Aim:
Rewrite the data below, swapping in "Where do I click to:" for every occurrence of "Where should I click to:" and keeping everything else identical.

Data for the task:
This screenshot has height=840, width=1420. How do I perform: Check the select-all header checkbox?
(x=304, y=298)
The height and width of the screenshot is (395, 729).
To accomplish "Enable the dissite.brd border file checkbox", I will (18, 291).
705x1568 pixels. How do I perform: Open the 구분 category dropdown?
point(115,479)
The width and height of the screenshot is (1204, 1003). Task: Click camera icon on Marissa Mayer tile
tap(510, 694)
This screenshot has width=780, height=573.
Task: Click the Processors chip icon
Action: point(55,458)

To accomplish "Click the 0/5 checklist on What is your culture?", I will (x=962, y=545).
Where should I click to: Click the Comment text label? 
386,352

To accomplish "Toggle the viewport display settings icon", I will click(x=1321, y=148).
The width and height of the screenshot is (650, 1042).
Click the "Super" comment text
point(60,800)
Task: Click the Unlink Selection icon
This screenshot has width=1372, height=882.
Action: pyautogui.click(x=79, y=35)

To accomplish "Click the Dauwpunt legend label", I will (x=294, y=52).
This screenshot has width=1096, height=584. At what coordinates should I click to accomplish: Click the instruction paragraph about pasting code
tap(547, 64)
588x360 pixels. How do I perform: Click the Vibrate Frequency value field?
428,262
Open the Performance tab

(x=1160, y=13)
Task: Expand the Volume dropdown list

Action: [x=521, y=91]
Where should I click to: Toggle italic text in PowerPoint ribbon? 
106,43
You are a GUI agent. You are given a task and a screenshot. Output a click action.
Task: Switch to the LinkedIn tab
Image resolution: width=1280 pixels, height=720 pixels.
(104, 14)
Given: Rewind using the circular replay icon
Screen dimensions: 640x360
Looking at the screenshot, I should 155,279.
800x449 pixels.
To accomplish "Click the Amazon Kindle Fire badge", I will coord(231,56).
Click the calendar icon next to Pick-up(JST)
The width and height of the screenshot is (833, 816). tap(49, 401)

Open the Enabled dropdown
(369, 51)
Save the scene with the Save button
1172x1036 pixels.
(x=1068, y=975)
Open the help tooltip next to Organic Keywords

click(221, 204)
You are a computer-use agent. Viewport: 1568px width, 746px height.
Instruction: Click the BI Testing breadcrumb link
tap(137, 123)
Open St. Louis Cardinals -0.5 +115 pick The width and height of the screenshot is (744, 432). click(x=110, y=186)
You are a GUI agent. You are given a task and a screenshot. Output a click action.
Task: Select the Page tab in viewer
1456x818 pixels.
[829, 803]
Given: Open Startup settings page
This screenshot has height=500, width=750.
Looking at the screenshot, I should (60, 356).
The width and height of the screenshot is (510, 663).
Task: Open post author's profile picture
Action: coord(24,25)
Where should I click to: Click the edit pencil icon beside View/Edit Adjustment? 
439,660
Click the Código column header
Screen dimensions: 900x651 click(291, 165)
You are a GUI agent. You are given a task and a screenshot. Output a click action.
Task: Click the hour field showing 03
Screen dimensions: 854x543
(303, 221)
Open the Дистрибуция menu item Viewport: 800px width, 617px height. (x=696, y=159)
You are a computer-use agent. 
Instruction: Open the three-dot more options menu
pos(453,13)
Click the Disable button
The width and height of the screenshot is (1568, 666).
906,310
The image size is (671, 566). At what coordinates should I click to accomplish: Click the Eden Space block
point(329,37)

Task solution:
This screenshot has height=840, width=1420. How do I perform: Check the select-all header checkbox?
(x=304, y=298)
The height and width of the screenshot is (395, 729).
To accomplish "Enable the dissite.brd border file checkbox", I will (18, 291).
705x1568 pixels. How do I perform: Open the 구분 category dropdown?
point(115,479)
The width and height of the screenshot is (1204, 1003). Task: Click camera icon on Marissa Mayer tile
tap(510, 694)
This screenshot has width=780, height=573.
Task: Click the Processors chip icon
Action: point(55,458)

To accomplish "Click the 0/5 checklist on What is your culture?", I will (x=962, y=545).
Where do I click to: Click the Comment text label? 
386,352

To accomplish "Toggle the viewport display settings icon", I will click(x=1321, y=148).
The width and height of the screenshot is (650, 1042).
Click the "Super" comment text
point(60,800)
Task: Click the Unlink Selection icon
This screenshot has width=1372, height=882.
Action: pyautogui.click(x=79, y=35)

To accomplish "Click the Dauwpunt legend label", I will (x=294, y=52).
This screenshot has width=1096, height=584. At what coordinates should I click to accomplish: Click the instruction paragraph about pasting code
tap(547, 64)
588x360 pixels. How do I perform: Click the Vibrate Frequency value field?
428,262
Open the Performance tab

(x=1160, y=13)
Task: Expand the Volume dropdown list

Action: [x=521, y=91]
Where do I click to: Toggle italic text in PowerPoint ribbon? 
106,43
You are a GUI agent. You are given a task and a screenshot. Output a click action.
Task: Switch to the LinkedIn tab
Image resolution: width=1280 pixels, height=720 pixels.
(104, 14)
Given: Rewind using the circular replay icon
Screen dimensions: 640x360
Looking at the screenshot, I should 155,279.
800x449 pixels.
To accomplish "Click the Amazon Kindle Fire badge", I will coord(231,56).
Click the calendar icon next to Pick-up(JST)
The width and height of the screenshot is (833, 816). tap(49, 401)

Open the Enabled dropdown
(369, 51)
Save the scene with the Save button
1172x1036 pixels.
(x=1068, y=975)
Open the help tooltip next to Organic Keywords

click(221, 204)
You are a computer-use agent. Viewport: 1568px width, 746px height.
Instruction: Click the BI Testing breadcrumb link
tap(137, 123)
Open St. Louis Cardinals -0.5 +115 pick The width and height of the screenshot is (744, 432). click(x=110, y=186)
You are a GUI agent. You are given a task and a screenshot. Output a click action.
Task: Select the Page tab in viewer
1456x818 pixels.
[829, 803]
Given: Open Startup settings page
This screenshot has height=500, width=750.
Looking at the screenshot, I should (60, 356).
The width and height of the screenshot is (510, 663).
Task: Open post author's profile picture
Action: coord(24,25)
Where do I click to: Click the edit pencil icon beside View/Edit Adjustment? 
439,660
Click the Código column header
Screen dimensions: 900x651 click(291, 165)
You are a GUI agent. You are given a task and a screenshot. Output a click action.
Task: Click the hour field showing 03
Screen dimensions: 854x543
(303, 221)
Open the Дистрибуция menu item Viewport: 800px width, 617px height. (x=696, y=159)
You are a computer-use agent. 
Instruction: Open the three-dot more options menu
pos(453,13)
Click the Disable button
The width and height of the screenshot is (1568, 666).
906,310
The image size is (671, 566). At what coordinates should I click to accomplish: Click the Eden Space block
point(329,37)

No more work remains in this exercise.